> _Selected excerpt_
########

Brits, Czechs claim world's most powerful 'super laser'

Scientists work with a fully Diode Pumped Solid State Laser designed and constructed in the Rutherford Appleton Laboratory of th
Scientists work with a fully Diode Pumped Solid State Laser designed and constructed in the Rutherford Appleton Laboratory of the laser center HiLASE in Dolni Brezany, Prague, on January 23, 2017
A team of British and Czech scientists on Tuesday said they had successfully tested a "super laser" they claim is 10 times more powerful than any other of its kind on the planet.

The so-called "high peak power " has a 1,000-watt average power output, a benchmark of sustained, high-energy pulses.

It has revolutionary potential in engineering, for hardening metal surfaces, processing semiconductors and micro-machining material.

The device was developed by Britain's Central Laser Facility (CLF) and HiLASE (High average power pulsed laser), a Czech state research and development project.

"It is a world record which is important," CLF director John Collier told AFP.

"It is good for putting things on the map, but the more important point is that the underlying technology that has been developed here is going to transform the application of these high power, high energy lasers," Collier added.

Named "Bivoj" after a mythical Czech strongman, the laser is "10 times as powerful" as any other of its type currently in use, HiLASE physicist Martin Divoky told AFP at the testing facility in Dolni Brezany near Prague.

HiLASE director Tomas Mocek told AFP that Bivoj broke the "magical barrier" of 1,000 watts in output on December 16, setting a for lasers of its type.

########

> _Raw data_

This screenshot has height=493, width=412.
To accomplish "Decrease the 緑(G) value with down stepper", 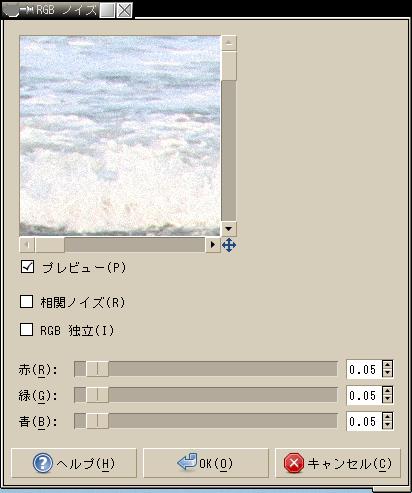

########

> _Required work_
1. Name every engineering use that the article on the super laser gives for the device.
2. In the article on the super laser, take the passage between "The device was" and "Brezany near Prague.", inclusive, and write it out with "world record" replaced by "new benchmark".

> _Full solutions_
1.
Hardening metal surfaces
Processing semiconductors
Micro-machining material

2.
The device was developed by Britain's Central Laser Facility (CLF) and HiLASE (High average power pulsed laser), a Czech state research and development project.

"It is a new benchmark which is important," CLF director John Collier told AFP.

"It is good for putting things on the map, but the more important point is that the underlying technology that has been developed here is going to transform the application of these high power, high energy lasers," Collier added.

Named "Bivoj" after a mythical Czech strongman, the laser is "10 times as powerful" as any other of its type currently in use, HiLASE physicist Martin Divoky told AFP at the testing facility in Dolni Brezany near Prague.